Step 1: Understanding the frame.
The given frame is a portal frame with two fixed columns and a rigid beam at the top. A horizontal load of 80 kN is applied at the top of the left column. Both columns have the same height (3 m), and the beam length is also 3 m. All members have the same moment of inertia.

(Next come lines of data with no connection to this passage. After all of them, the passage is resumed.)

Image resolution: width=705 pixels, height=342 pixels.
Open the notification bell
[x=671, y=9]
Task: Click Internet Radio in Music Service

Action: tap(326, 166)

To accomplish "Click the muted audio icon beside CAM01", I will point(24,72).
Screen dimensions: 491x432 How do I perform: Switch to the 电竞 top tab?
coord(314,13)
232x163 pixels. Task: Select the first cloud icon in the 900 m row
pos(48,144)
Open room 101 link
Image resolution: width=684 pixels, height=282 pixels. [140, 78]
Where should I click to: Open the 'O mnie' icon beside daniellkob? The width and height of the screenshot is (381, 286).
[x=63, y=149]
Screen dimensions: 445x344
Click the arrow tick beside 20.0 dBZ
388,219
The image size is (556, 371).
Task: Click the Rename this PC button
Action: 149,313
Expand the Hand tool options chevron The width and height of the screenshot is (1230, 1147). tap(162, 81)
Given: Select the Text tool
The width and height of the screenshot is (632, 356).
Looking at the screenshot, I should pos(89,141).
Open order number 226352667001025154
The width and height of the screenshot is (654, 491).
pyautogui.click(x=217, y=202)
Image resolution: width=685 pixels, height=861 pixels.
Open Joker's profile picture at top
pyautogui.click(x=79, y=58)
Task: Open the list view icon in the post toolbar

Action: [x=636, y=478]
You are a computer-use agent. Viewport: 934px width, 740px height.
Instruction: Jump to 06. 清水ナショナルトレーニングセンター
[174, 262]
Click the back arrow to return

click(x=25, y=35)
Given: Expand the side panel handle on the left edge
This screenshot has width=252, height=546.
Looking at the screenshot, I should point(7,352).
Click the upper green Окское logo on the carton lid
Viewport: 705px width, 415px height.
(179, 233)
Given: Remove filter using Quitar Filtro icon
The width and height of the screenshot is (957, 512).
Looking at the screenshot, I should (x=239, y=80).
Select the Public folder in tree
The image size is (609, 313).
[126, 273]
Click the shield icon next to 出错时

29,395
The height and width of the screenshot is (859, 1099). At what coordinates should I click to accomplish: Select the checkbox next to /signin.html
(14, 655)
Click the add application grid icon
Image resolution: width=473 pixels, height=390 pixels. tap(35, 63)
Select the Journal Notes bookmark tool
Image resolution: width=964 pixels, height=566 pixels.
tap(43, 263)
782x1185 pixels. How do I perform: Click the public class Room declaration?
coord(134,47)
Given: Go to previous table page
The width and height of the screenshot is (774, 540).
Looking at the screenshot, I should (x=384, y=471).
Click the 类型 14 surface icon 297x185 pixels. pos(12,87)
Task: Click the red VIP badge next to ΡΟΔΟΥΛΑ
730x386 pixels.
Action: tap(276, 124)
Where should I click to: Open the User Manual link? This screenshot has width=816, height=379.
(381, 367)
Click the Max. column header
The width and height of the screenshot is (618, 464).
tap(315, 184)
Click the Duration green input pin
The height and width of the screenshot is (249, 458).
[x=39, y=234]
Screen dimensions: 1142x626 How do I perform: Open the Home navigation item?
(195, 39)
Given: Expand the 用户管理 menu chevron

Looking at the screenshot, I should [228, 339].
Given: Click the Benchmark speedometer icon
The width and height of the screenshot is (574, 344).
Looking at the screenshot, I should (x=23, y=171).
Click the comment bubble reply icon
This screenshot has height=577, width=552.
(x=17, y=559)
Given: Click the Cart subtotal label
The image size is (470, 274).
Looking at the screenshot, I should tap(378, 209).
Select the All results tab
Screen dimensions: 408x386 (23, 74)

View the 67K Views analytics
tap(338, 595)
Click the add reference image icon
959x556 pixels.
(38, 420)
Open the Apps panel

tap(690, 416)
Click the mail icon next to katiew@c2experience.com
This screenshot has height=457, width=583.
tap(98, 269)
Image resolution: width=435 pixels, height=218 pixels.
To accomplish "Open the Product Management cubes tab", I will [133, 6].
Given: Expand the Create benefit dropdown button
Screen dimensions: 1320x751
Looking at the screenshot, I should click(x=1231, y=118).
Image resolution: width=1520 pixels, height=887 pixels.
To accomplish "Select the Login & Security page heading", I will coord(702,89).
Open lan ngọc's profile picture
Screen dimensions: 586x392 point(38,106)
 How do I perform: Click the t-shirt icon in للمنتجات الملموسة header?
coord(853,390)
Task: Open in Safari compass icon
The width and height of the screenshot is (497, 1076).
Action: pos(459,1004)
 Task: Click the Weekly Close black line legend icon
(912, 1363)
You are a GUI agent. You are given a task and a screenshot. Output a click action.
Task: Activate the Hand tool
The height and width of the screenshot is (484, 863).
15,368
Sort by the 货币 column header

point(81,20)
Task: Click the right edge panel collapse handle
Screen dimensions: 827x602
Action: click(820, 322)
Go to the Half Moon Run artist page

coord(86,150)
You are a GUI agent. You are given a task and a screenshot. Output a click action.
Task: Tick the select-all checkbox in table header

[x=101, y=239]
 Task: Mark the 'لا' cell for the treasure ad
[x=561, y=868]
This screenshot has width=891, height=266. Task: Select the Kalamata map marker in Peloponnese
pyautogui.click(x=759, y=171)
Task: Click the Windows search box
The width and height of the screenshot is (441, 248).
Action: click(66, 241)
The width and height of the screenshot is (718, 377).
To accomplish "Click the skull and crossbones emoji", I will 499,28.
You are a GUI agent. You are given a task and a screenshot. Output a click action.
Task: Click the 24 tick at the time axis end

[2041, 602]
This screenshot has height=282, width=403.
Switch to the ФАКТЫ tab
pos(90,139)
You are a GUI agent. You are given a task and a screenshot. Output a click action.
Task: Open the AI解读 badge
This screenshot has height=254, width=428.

Step 2: Distribution of horizontal load.
Since the frame is rigid and symmetrical in stiffness, the horizontal load will be shared equally by the two columns. Hence, each column will resist half of the horizontal shear:
\[
\text{Shear per column} = \frac{80}{2} = 40 \, \text{kN}.
\]
Step 3: Moment in the left column.
The maximum moment at the fixed base of the left column is given by:
\[
M = V \times h
\]
where \(V = 40 \, \text{kN}\) (shear in left column) and \(h = 3 \, \text{m}\).
\[
M = 40 \times 3 = 120 \, \text{kN.m}.
\]
Step 4: Analysis of options.
- (A) 120 kN.m: Correct, matches our calculation.
- (B) 240 kN.m: Would be true if the entire 80 kN load acted only on the left column, but due to frame action, it distributes.
- (C) 160 kN.m: Incorrect, does not match equilibrium conditions.
- (D) Zero: Not possible as the load generates moment.
Step 5: Conclusion.
The maximum moment in the left column is \(120 \, \text{kN.m}\).